Miro, the dog, had been well socialised with people and in many different environments before he came here, and is a pleasure to travel with and have in the house, likes children etc., but we had unfortunately had less opportunity to socialise with other dogs. Miro’s exposure to other dogs had mainly been in various formal training situations, when dogs are generally not encouraged to interact. The fact that Miro was attacked by two different Doberman dogs on three different occasions when he was around a year old did of course make matter worse; Miro started to be very anxious when he met other dogs, particularly when on the lead when he would give off many and mixed signals, including wagging his tail, pulling towards the other dog(s), raising his hackles, howling, jumping up and down and chewing on the lead, me or whatever was in his line of vision.

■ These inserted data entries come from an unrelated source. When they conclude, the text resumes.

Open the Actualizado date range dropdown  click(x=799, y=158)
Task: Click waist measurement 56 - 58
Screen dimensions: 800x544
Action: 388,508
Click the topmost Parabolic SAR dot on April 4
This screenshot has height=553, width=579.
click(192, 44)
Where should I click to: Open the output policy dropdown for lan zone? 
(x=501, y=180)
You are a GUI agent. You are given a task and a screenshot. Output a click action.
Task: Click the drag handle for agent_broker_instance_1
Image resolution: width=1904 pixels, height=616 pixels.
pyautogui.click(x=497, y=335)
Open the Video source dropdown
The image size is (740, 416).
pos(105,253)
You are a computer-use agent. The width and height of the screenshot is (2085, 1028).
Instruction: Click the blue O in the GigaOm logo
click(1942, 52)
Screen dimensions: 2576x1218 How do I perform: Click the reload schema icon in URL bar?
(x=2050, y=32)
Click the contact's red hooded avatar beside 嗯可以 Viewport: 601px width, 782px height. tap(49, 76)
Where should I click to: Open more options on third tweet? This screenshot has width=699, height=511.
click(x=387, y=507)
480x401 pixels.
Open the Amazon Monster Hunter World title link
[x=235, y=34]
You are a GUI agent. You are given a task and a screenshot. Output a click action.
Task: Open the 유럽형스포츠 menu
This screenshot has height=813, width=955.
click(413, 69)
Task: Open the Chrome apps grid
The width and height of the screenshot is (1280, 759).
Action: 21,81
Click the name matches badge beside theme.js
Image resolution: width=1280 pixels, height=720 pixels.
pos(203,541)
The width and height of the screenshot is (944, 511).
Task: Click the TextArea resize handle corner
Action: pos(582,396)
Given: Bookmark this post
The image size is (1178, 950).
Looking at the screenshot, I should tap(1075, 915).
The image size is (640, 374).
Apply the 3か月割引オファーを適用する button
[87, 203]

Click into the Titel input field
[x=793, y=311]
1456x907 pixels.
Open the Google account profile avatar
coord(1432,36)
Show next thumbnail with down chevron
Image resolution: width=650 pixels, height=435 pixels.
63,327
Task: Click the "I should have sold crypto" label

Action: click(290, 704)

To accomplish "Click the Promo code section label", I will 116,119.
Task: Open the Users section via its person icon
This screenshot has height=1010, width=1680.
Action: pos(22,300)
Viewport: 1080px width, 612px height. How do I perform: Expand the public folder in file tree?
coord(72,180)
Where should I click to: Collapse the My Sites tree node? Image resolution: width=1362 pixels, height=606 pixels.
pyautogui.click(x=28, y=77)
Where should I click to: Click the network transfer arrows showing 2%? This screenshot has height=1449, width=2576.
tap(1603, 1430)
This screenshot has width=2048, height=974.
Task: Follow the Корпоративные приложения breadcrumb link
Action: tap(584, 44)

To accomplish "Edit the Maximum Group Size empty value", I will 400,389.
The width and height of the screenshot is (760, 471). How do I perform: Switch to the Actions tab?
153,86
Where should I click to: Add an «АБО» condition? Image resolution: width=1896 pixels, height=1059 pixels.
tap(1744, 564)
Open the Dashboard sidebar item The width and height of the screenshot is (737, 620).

By chance, we heard of Sam’s “Group walks” shortly after we arrived in the country and we were invited to join. Sam guided us through the first few walks, paying close attention to Miro’s behaviour, providing tips and generally being very patient with him. Miro has never shown aggression towards other dogs when he is not constrained by a lead, and so he was allowed to be loose very much from the start, enabling him to handle the situations and the different types of dogs as he saw fit. He would rush up to other dogs, constantly keeping an eye out at what was happening around him, and while I think he enjoyed the experience from the start, he was clearly not relaxed. It was a great help and safety to come to each walk, as Sam would always advise on what dogs were on the walk, and whether I had best keep Miro on the lead for the first few minutes, for his sake or for others as he was a very intense addition to each walk – I should perhaps add that Miro has not been neutered.
As the walks and months went by, a remarkable change could be seen in Miro; his whole body language changed from constantly being on his toes and looking around, to comfortably greeting the other dogs, run with them and starting to just minding his own business. Nowadays, almost a year down the line, both Miro and I are so much more relaxed around other dogs – and my being relaxed has of course helped Miro too. If there are any newcomers on the walks, after the first few minutes leashed up, he will run up and check them out, and that will be it. He generally has his favourite companions, who he enjoys running with. He is very good with puppies and has acquired many dog-communication skills.
Miro is still anxious when he meets other dogs on the lead when out walking under other circumstances, but Sam has also provided advice for how to work on this, to make the encounters less confrontational for him, and the group walks have clearly helped to build up his confidence.
Thanks Sam. I don’t know where we would be here in South Africa without your walks!